Artists who made a living making portraits of people or vedutas (hyper-realistic paintings of cities, often souvenirs for tourists) felt threatened since photography could capture reality instantly and with more accuracy than them. The jobs they had for centuries could now be done by anyone with a camera. Privacy and copyright concerns became a heated issue as well: if people can photograph others without their consent, who owns the photo? Photographer or photographed?


"If photography is allowed to replace art in some of its functions, it will soon have supplanted or corrupted it completely, thanks to the natural alliance it will find in the stupidity of the multitude."

– Charles Baudelaire, Salon de 1859


Until then, painters and their art were usually judged by their ability to accurately represent reality. As photography became more adopted and accepted as a new form of art, it suddenly reduced these expectations. Artists were now free to explore and pursue their own interests, passions and ideas without needing to worry about visual accuracy.
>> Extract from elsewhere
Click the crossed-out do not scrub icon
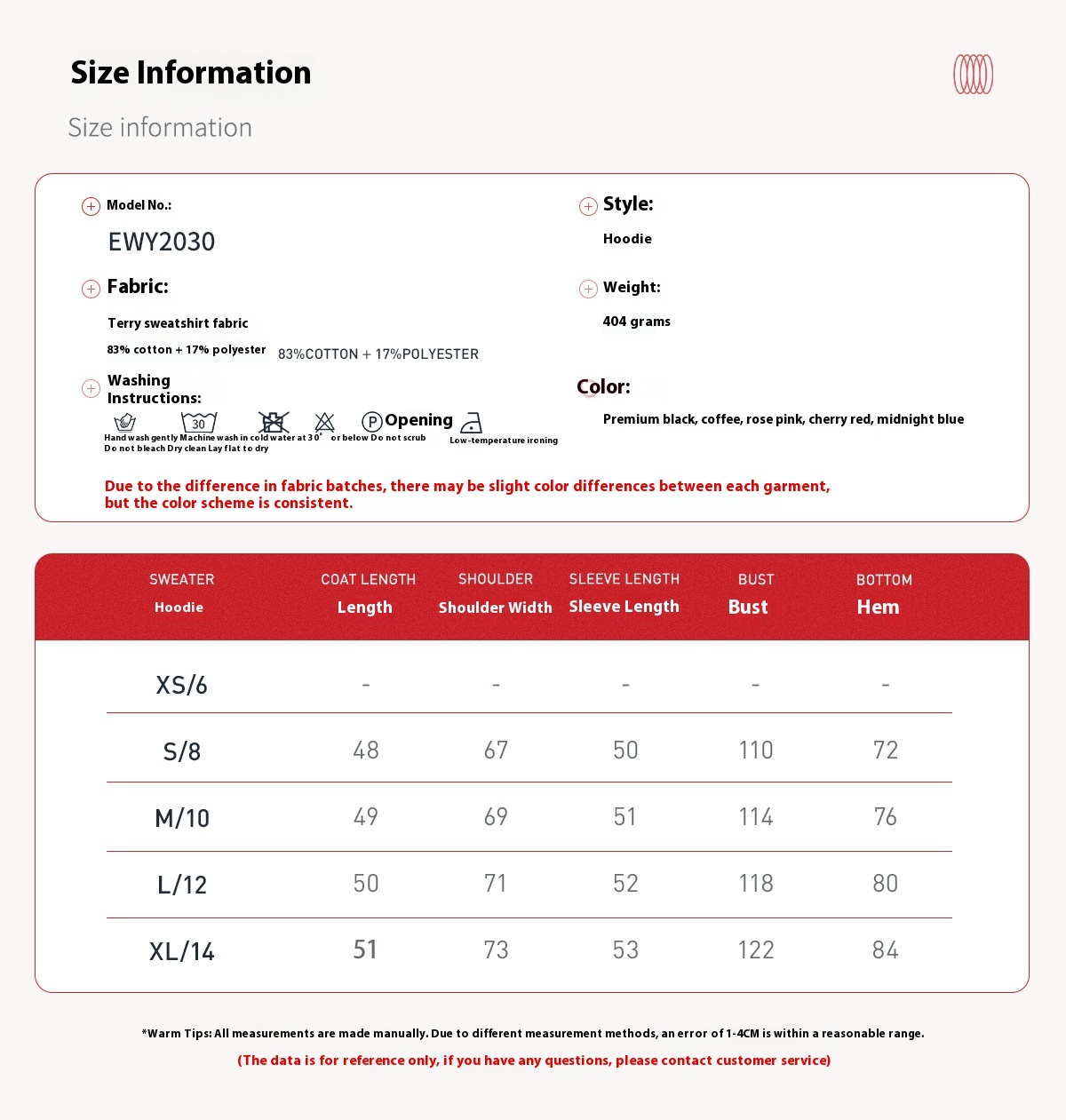 pyautogui.click(x=274, y=422)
Modernists movements like Impressionism, Cubism, Surrealism and Abstract Art soon followed, and painting had its biggest revolution, both visually and philosophically.
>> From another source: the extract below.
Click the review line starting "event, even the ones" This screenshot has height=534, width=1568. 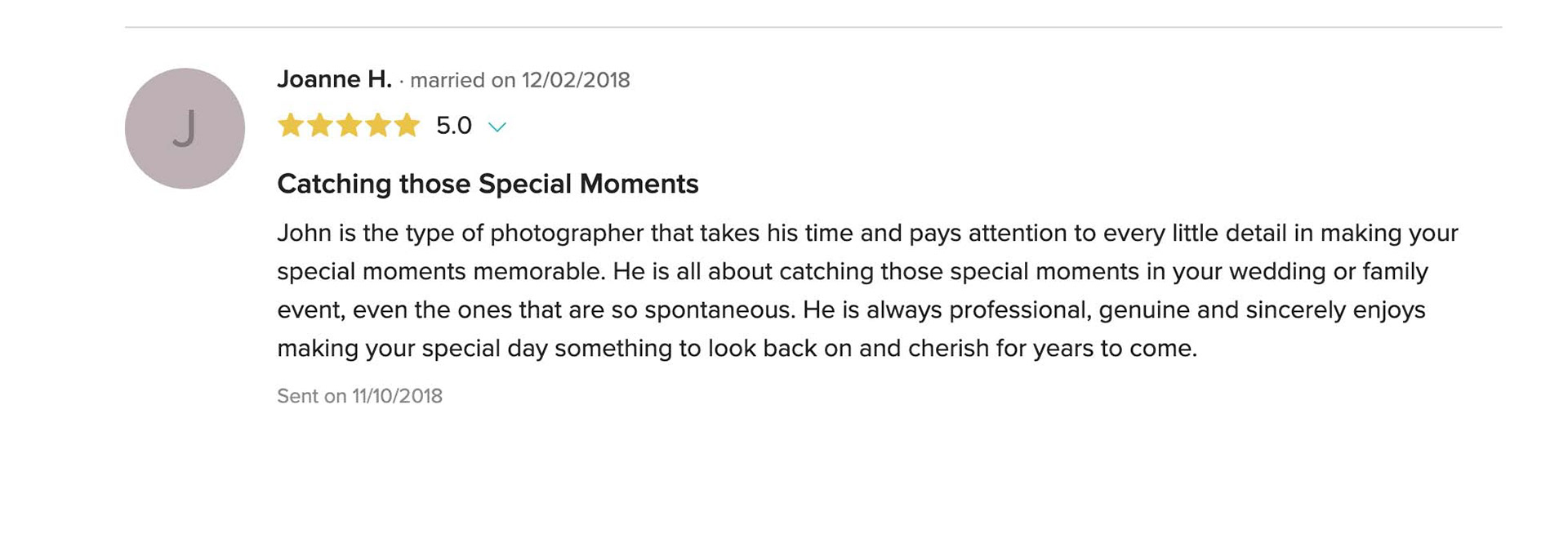click(850, 310)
Photography kept evolving and eventually allowed for the birth of an even more powerful art form to arrive, Cinema. Although AI technologies are still in their infancy and limited to image generation, the arrival of text-to-video models is imminent and could challenge Cinema just like photography did to art. Current models already show an impressive understanding of cinematic language and it won't be long until anyone is able to create a photorealistic movie by simply writing a script and describing the rest of the movie using natural language. Users will be able to specify cameras, lenses and framings and AI models will create photorealistic sets, props, actors and dialogue that match the user's intentions.


Without the need for physical locations, crews or large budgets, the cost of making movies will be significantly reduced, allowing for a democratization of the Hollywood Film Studio that will open the door for new voices previously limited by the cost of filmmaking.


Images from these movies might not be human but knowledge behind them certainly will be. Human creativity will then ultimately determine how meaningful an AI-generated movie is: ideas and stories explored will need to be powerful to allow them to travel through minds and eventually become culture.

As of today, no one knows how to translate paintings, flowers or music into language. Their beauty is implicit and exclusive to their form, which is why it's so hard to explain how a particular piece of art makes us feel.


Traditional Cinema will always exist, but as progress in AI image and video generation continues, I believe a new epoch of Cinema will emerge where anyone will be able to make a movie using natural language. For the first time, film and text will become the same thing: anyone will be able to read, write or watch a movie and every frame will be generated, not filmed.


This new Synthetic Cinema will allow movies to detach from the camera, empowering filmmakers to break free from the limits of traditional Cinema and pioneer new visual styles, just like impressionists did when they created a new visual style by removing physical influence from painting a century ago.


These movies won't be better or worse, they'll just be different.